◆ What the exercise asks: Convert the data below into a JSON list of strings, one string per line, leaving out blank lines.

◆ Source data:
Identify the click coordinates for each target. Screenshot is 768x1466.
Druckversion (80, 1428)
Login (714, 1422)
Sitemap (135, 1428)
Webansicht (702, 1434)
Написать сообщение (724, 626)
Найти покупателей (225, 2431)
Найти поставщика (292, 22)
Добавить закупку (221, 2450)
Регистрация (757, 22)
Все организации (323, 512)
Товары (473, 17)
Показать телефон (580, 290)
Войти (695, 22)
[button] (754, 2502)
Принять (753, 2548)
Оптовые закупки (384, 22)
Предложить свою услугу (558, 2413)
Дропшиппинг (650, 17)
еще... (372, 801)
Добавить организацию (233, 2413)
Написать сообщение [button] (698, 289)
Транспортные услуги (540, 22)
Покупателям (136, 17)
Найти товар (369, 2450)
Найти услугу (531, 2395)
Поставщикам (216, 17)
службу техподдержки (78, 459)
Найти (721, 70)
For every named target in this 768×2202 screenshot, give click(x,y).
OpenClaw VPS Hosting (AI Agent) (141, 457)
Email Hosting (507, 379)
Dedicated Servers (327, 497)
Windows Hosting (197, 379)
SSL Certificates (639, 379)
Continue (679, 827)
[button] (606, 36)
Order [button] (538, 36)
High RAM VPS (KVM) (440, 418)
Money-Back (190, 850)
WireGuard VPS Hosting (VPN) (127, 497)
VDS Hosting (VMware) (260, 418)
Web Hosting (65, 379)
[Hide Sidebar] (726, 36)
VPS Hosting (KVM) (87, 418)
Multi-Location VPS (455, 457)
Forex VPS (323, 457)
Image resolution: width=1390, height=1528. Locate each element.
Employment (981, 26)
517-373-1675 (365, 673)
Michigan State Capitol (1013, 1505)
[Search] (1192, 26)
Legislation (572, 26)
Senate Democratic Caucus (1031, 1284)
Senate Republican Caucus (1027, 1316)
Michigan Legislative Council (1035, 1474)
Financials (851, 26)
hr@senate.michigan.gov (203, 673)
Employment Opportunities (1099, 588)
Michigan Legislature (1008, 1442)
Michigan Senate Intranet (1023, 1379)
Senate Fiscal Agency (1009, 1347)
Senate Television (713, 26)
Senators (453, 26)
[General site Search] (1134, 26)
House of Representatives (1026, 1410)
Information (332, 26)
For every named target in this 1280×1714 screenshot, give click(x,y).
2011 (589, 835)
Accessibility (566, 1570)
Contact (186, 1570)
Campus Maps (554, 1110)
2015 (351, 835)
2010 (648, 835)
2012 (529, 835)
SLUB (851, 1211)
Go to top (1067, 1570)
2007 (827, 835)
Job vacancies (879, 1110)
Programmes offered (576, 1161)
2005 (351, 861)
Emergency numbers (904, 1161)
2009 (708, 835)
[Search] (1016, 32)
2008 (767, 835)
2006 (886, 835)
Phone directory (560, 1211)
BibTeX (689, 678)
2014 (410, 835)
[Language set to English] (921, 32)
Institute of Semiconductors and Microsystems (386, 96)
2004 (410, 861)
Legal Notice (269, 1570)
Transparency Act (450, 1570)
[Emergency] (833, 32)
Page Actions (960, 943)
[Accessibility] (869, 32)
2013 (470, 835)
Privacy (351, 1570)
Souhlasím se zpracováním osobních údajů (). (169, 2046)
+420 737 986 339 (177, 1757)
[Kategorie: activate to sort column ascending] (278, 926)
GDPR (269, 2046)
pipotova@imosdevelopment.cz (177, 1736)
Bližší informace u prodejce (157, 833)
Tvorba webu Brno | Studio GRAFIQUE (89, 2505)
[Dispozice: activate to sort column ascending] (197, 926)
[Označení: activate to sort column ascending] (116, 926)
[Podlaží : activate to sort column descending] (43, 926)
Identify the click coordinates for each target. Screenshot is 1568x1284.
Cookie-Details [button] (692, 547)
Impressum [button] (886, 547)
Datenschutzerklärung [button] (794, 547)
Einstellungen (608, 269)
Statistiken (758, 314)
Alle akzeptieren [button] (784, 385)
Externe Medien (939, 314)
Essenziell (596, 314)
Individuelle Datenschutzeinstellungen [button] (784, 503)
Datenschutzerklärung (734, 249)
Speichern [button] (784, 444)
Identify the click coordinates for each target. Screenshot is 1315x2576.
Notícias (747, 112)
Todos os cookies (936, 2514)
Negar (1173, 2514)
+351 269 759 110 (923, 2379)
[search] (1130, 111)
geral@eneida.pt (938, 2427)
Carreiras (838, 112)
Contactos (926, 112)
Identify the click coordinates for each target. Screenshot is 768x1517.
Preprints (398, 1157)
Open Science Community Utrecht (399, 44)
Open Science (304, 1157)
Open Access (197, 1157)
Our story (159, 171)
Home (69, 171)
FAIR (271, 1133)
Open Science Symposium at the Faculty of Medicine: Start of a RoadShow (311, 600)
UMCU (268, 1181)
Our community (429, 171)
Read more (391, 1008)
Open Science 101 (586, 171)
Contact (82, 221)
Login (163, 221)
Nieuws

◆ Answer for the task:
[
  "Identify the click coordinates for each target. Screenshot is 768x1466.",
  "Druckversion (80, 1428)",
  "Login (714, 1422)",
  "Sitemap (135, 1428)",
  "Webansicht (702, 1434)",
  "Написать сообщение (724, 626)",
  "Найти покупателей (225, 2431)",
  "Найти поставщика (292, 22)",
  "Добавить закупку (221, 2450)",
  "Регистрация (757, 22)",
  "Все организации (323, 512)",
  "Товары (473, 17)",
  "Показать телефон (580, 290)",
  "Войти (695, 22)",
  "[button] (754, 2502)",
  "Принять (753, 2548)",
  "Оптовые закупки (384, 22)",
  "Предложить свою услугу (558, 2413)",
  "Дропшиппинг (650, 17)",
  "еще... (372, 801)",
  "Добавить организацию (233, 2413)",
  "Написать сообщение [button] (698, 289)",
  "Транспортные услуги (540, 22)",
  "Покупателям (136, 17)",
  "Найти товар (369, 2450)",
  "Найти услугу (531, 2395)",
  "Поставщикам (216, 17)",
  "службу техподдержки (78, 459)",
  "Найти (721, 70)",
  "For every named target in this 768×2202 screenshot, give click(x,y).",
  "OpenClaw VPS Hosting (AI Agent) (141, 457)",
  "Email Hosting (507, 379)",
  "Dedicated Servers (327, 497)",
  "Windows Hosting (197, 379)",
  "SSL Certificates (639, 379)",
  "Continue (679, 827)",
  "[button] (606, 36)",
  "Order [button] (538, 36)",
  "High RAM VPS (KVM) (440, 418)",
  "Money-Back (190, 850)",
  "WireGuard VPS Hosting (VPN) (127, 497)",
  "VDS Hosting (VMware) (260, 418)",
  "Web Hosting (65, 379)",
  "[Hide Sidebar] (726, 36)",
  "VPS Hosting (KVM) (87, 418)",
  "Multi-Location VPS (455, 457)",
  "Forex VPS (323, 457)",
  "Image resolution: width=1390, height=1528. Locate each element.",
  "Employment (981, 26)",
  "517-373-1675 (365, 673)",
  "Michigan State Capitol (1013, 1505)",
  "[Search] (1192, 26)",
  "Legislation (572, 26)",
  "Senate Democratic Caucus (1031, 1284)",
  "Senate Republican Caucus (1027, 1316)",
  "Michigan Legislative Council (1035, 1474)",
  "Financials (851, 26)",
  "hr@senate.michigan.gov (203, 673)",
  "Employment Opportunities (1099, 588)",
  "Michigan Legislature (1008, 1442)",
  "Michigan Senate Intranet (1023, 1379)",
  "Senate Fiscal Agency (1009, 1347)",
  "Senate Television (713, 26)",
  "Senators (453, 26)",
  "[General site Search] (1134, 26)",
  "House of Representatives (1026, 1410)",
  "Information (332, 26)",
  "For every named target in this 1280×1714 screenshot, give click(x,y).",
  "2011 (589, 835)",
  "Accessibility (566, 1570)",
  "Contact (186, 1570)",
  "Campus Maps (554, 1110)",
  "2015 (351, 835)",
  "2010 (648, 835)",
  "2012 (529, 835)",
  "SLUB (851, 1211)",
  "Go to top (1067, 1570)",
  "2007 (827, 835)",
  "Job vacancies (879, 1110)",
  "Programmes offered (576, 1161)",
  "2005 (351, 861)",
  "Emergency numbers (904, 1161)",
  "2009 (708, 835)",
  "[Search] (1016, 32)",
  "2008 (767, 835)",
  "2006 (886, 835)",
  "Phone directory (560, 1211)",
  "BibTeX (689, 678)",
  "2014 (410, 835)",
  "[Language set to English] (921, 32)",
  "Institute of Semiconductors and Microsystems (386, 96)",
  "2004 (410, 861)",
  "Legal Notice (269, 1570)",
  "Transparency Act (450, 1570)",
  "[Emergency] (833, 32)",
  "Page Actions (960, 943)",
  "[Accessibility] (869, 32)",
  "2013 (470, 835)",
  "Privacy (351, 1570)",
  "Souhlasím se zpracováním osobních údajů (). (169, 2046)",
  "+420 737 986 339 (177, 1757)",
  "[Kategorie: activate to sort column ascending] (278, 926)",
  "GDPR (269, 2046)",
  "pipotova@imosdevelopment.cz (177, 1736)",
  "Bližší informace u prodejce (157, 833)",
  "Tvorba webu Brno | Studio GRAFIQUE (89, 2505)",
  "[Dispozice: activate to sort column ascending] (197, 926)",
  "[Označení: activate to sort column ascending] (116, 926)",
  "[Podlaží : activate to sort column descending] (43, 926)",
  "Identify the click coordinates for each target. Screenshot is 1568x1284.",
  "Cookie-Details [button] (692, 547)",
  "Impressum [button] (886, 547)",
  "Datenschutzerklärung [button] (794, 547)",
  "Einstellungen (608, 269)",
  "Statistiken (758, 314)",
  "Alle akzeptieren [button] (784, 385)",
  "Externe Medien (939, 314)",
  "Essenziell (596, 314)",
  "Individuelle Datenschutzeinstellungen [button] (784, 503)",
  "Datenschutzerklärung (734, 249)",
  "Speichern [button] (784, 444)",
  "Identify the click coordinates for each target. Screenshot is 1315x2576.",
  "Notícias (747, 112)",
  "Todos os cookies (936, 2514)",
  "Negar (1173, 2514)",
  "+351 269 759 110 (923, 2379)",
  "[search] (1130, 111)",
  "geral@eneida.pt (938, 2427)",
  "Carreiras (838, 112)",
  "Contactos (926, 112)",
  "Identify the click coordinates for each target. Screenshot is 768x1517.",
  "Preprints (398, 1157)",
  "Open Science Community Utrecht (399, 44)",
  "Open Science (304, 1157)",
  "Open Access (197, 1157)",
  "Our story (159, 171)",
  "Home (69, 171)",
  "FAIR (271, 1133)",
  "Open Science Symposium at the Faculty of Medicine: Start of a RoadShow (311, 600)",
  "UMCU (268, 1181)",
  "Our community (429, 171)",
  "Read more (391, 1008)",
  "Open Science 101 (586, 171)",
  "Contact (82, 221)",
  "Login (163, 221)",
  "Nieuws"
]